Vacuming your tank every time you feed your fish will drive both you and your fish nuts.


----------



## Oscar5001 (Sep 22, 2005)

Whall Banner said:


> Vacuming your tank every time you feed your fish will drive both you and your fish nuts.










For sure. I vac every water change. Usually twice a week (once if I get lazy). Just be sure to get any large chunks that they dont eat out of the tank asap.


----------



## clarence (Jun 8, 2004)

u sit yourself down honey , let me pop round and do that pesky vaccuming for u 
!


----------



## piranha_guy_dan (Oct 4, 2004)

clarence said:


> u sit yourself down honey , let me pop round and do that pesky vaccuming for u
> !


oh please LAME!!!!!!!!!!


----------



## Guest (Nov 26, 2005)

Unless I really screwed up and messed up their water, I won't bother retrieving pieces of meat I can't fish out with a net. Even then, I will leave uneaten chunks of food or worms in there for at least an hour just to see if they regain interest later (or when they see I'm not watching them).

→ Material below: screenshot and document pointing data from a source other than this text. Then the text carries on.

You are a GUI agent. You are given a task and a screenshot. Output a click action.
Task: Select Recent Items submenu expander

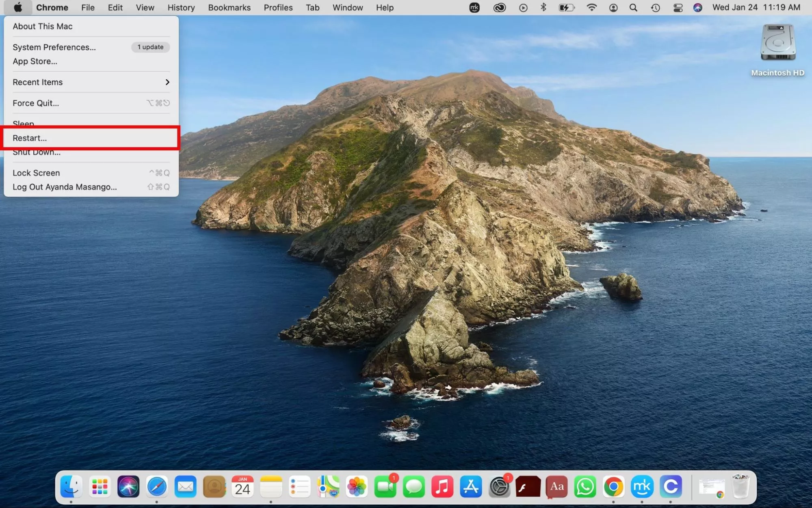(x=167, y=82)
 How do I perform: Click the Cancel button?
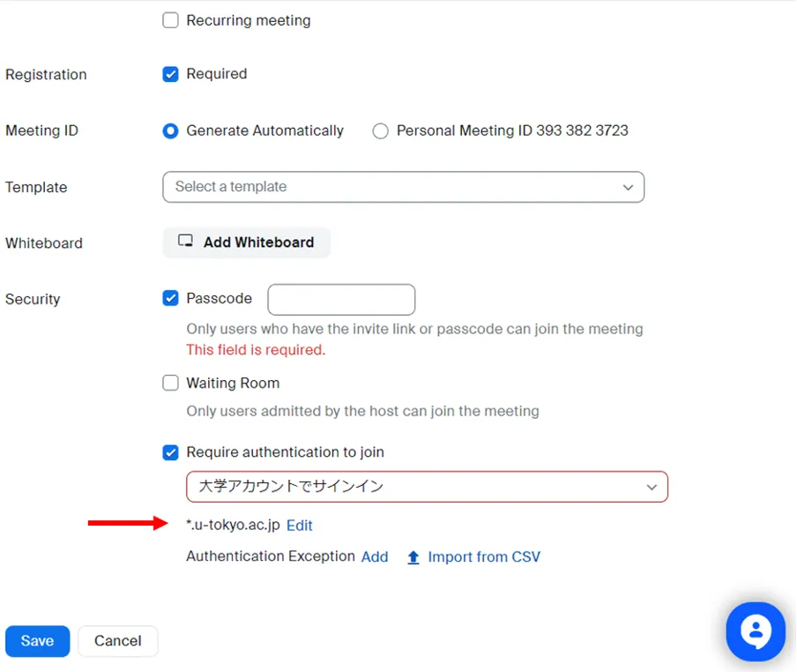click(118, 641)
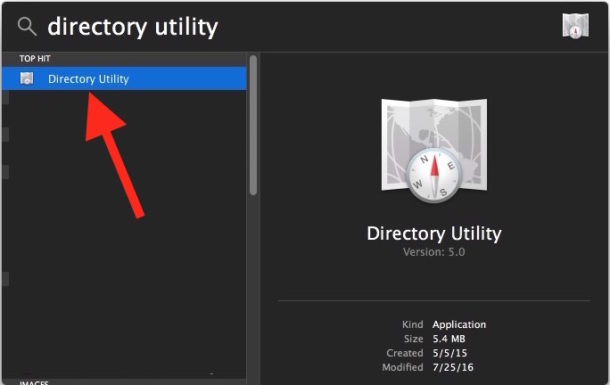Select the Directory Utility top hit result
The image size is (610, 385).
pos(124,79)
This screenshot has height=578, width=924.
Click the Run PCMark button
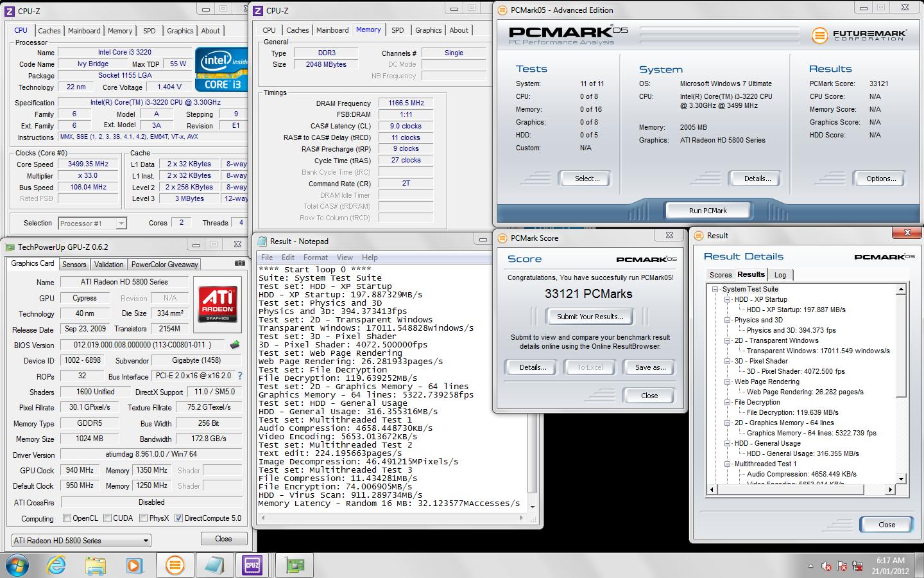708,211
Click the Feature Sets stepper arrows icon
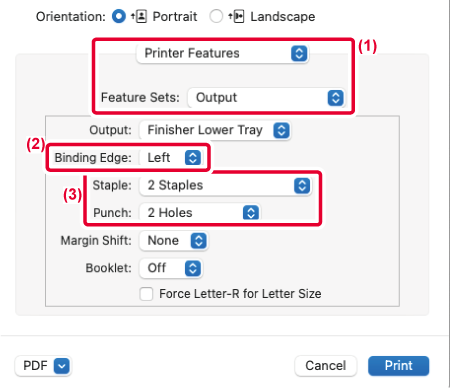The image size is (450, 388). point(335,98)
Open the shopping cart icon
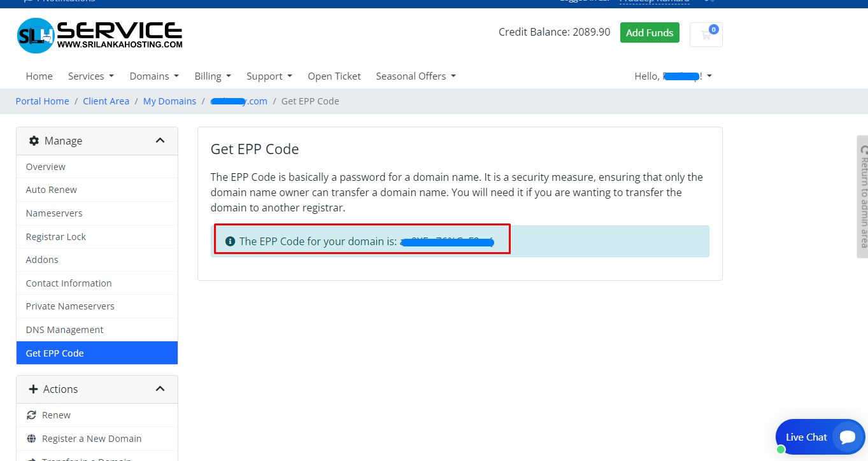Viewport: 868px width, 461px height. click(x=706, y=34)

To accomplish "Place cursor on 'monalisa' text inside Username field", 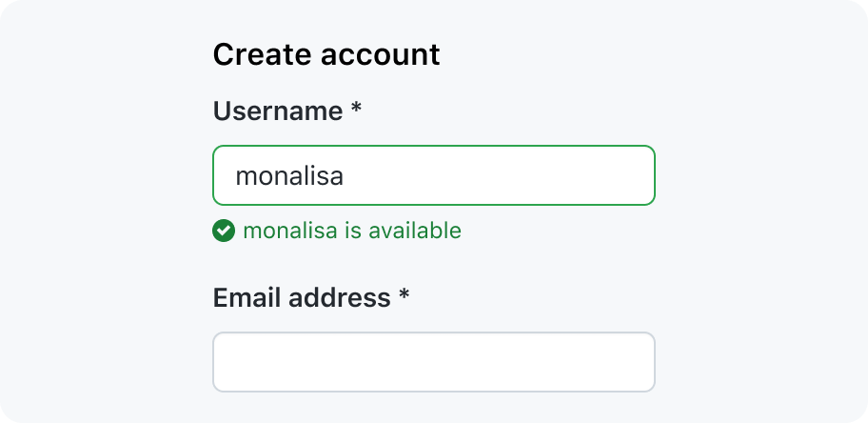I will click(289, 176).
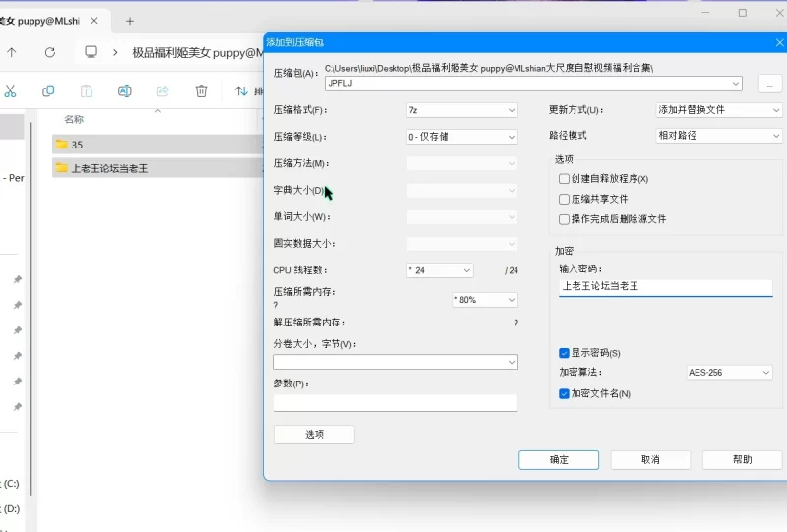The image size is (787, 532).
Task: Toggle the 显示密码 checkbox
Action: [564, 353]
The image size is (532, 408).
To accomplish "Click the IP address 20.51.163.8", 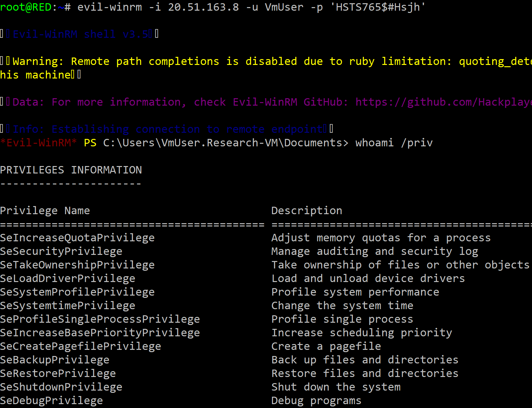I will (x=203, y=7).
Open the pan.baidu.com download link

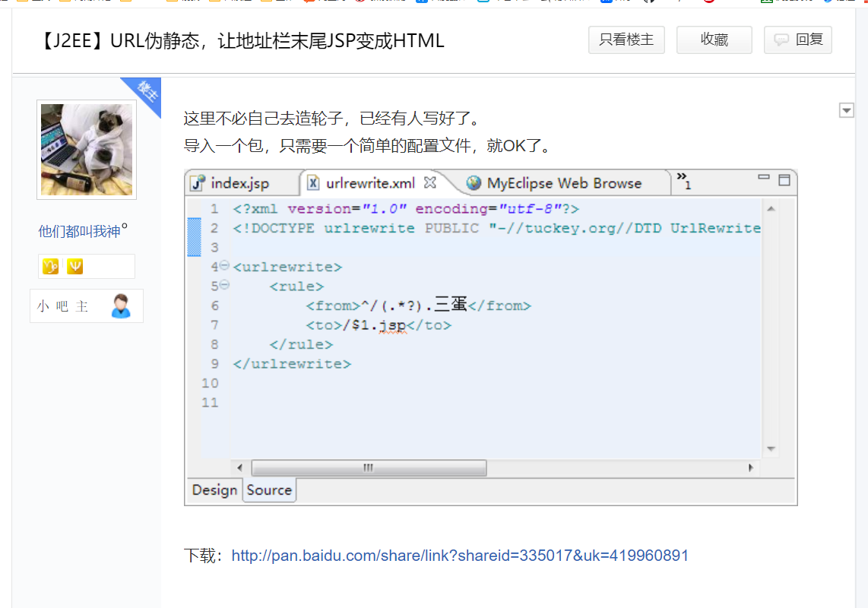tap(460, 556)
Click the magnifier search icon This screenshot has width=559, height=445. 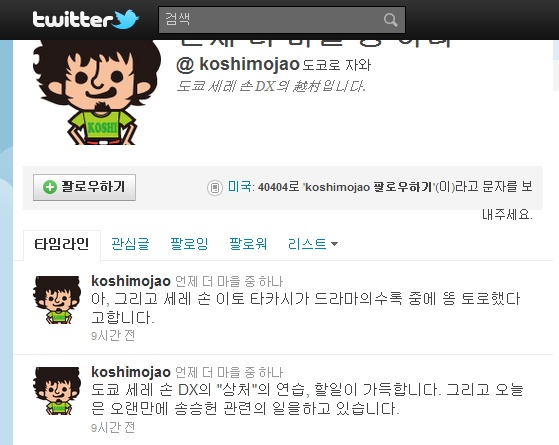coord(391,20)
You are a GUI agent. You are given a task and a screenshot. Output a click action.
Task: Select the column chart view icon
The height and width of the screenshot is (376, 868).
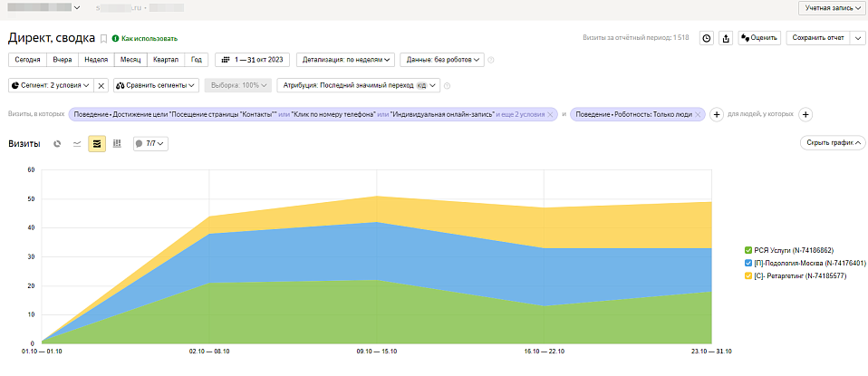[117, 143]
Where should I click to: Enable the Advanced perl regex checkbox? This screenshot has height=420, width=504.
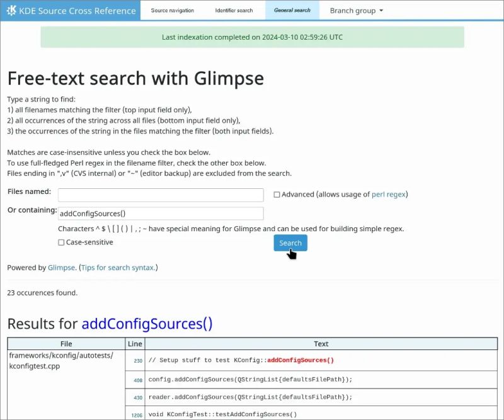pyautogui.click(x=275, y=195)
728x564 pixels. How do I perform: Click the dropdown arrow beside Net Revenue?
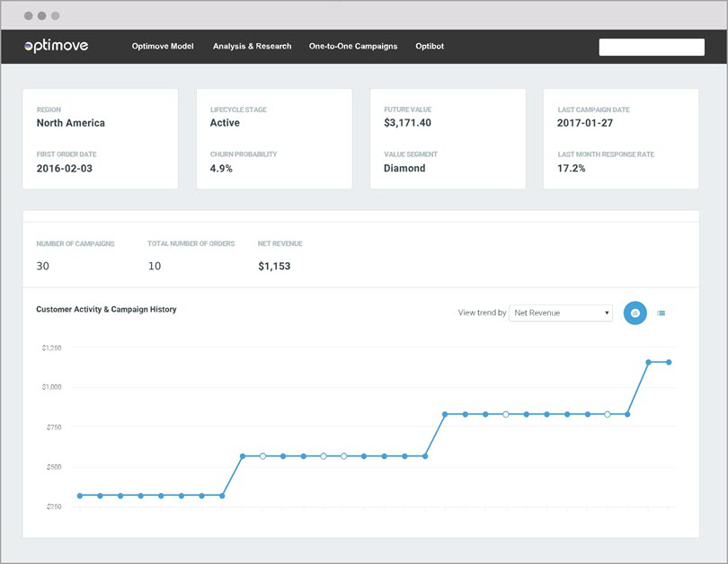pos(607,313)
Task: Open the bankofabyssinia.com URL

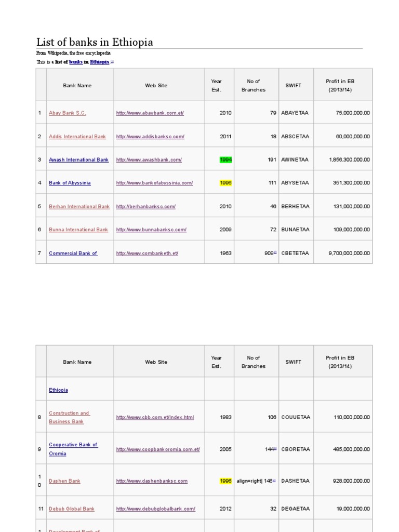Action: (155, 183)
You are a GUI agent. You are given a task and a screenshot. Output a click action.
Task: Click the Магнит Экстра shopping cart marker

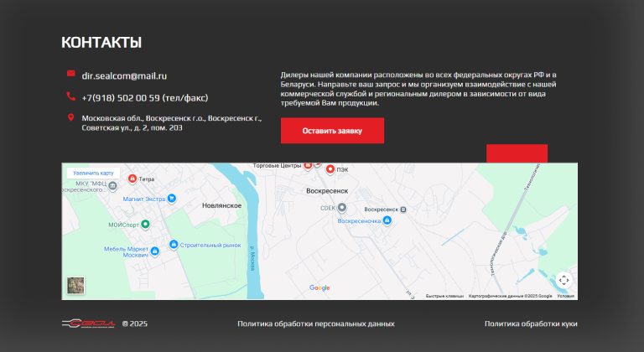click(x=171, y=199)
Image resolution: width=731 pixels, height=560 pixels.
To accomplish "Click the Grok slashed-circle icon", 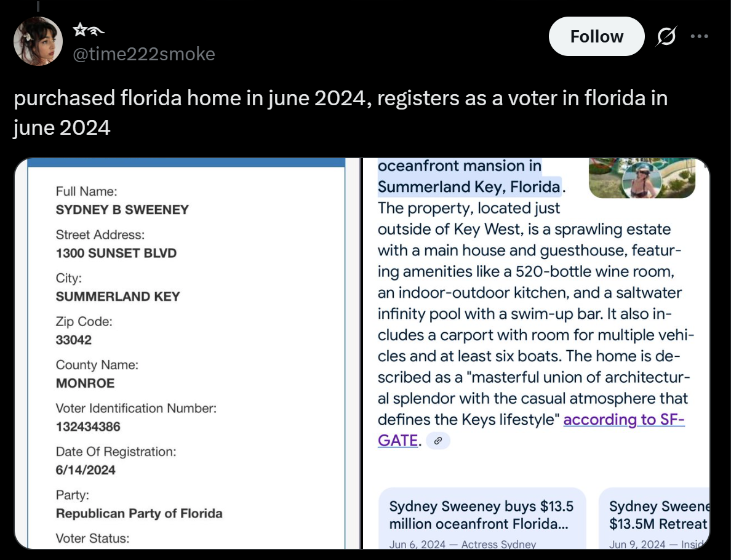I will pos(665,37).
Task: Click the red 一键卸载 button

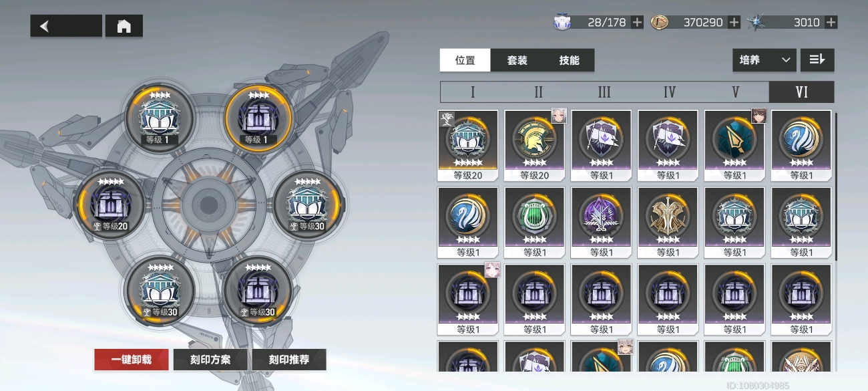Action: coord(132,360)
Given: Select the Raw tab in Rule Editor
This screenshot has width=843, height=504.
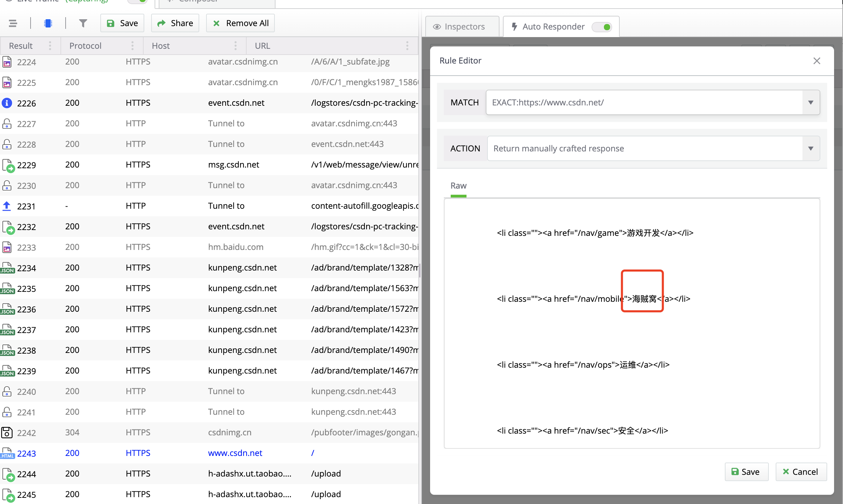Looking at the screenshot, I should (458, 186).
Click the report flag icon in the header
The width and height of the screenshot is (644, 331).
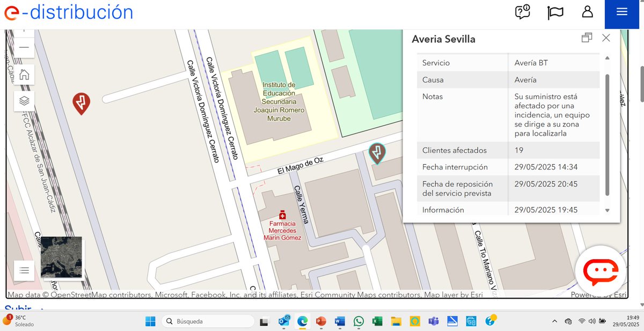555,11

Generally, I feed most of my fish 1-3 small, swallowable pieces at a time. This way, I can see immediately when they lose interest in eating.


----------



## scent troll (Apr 4, 2005)

yeah i syphon the tank about once a week. what i WILL do however, is use a small net and gather uneaten food or unusually large "leftovers". just to avoid any problems. remember to check your filter intake for anything stuck to it as well. \
but just stick to weekly water changes and vaccum then.


----------



## booozi (Nov 4, 2005)

piranha_guy_dan said:


> u sit yourself down honey , let me pop round and do that pesky vaccuming for u
> !


oh please LAME!!!!!!!!!!








[/quote]

hahahah, that was lame.


----------



## Piranha_man (Jan 29, 2005)

Whall Banner said:


> Vacuming your tank every time you feed your fish will drive both you and your fish nuts.


I LOVE this answer... it is absolutely true.








I doubt anybody would actually stick to such a strict routine very long anyway...

I do a 50% water change every week, and vacuum the gravel every OTHER time.
No problems... my water checks out fine between vacuumings.


----------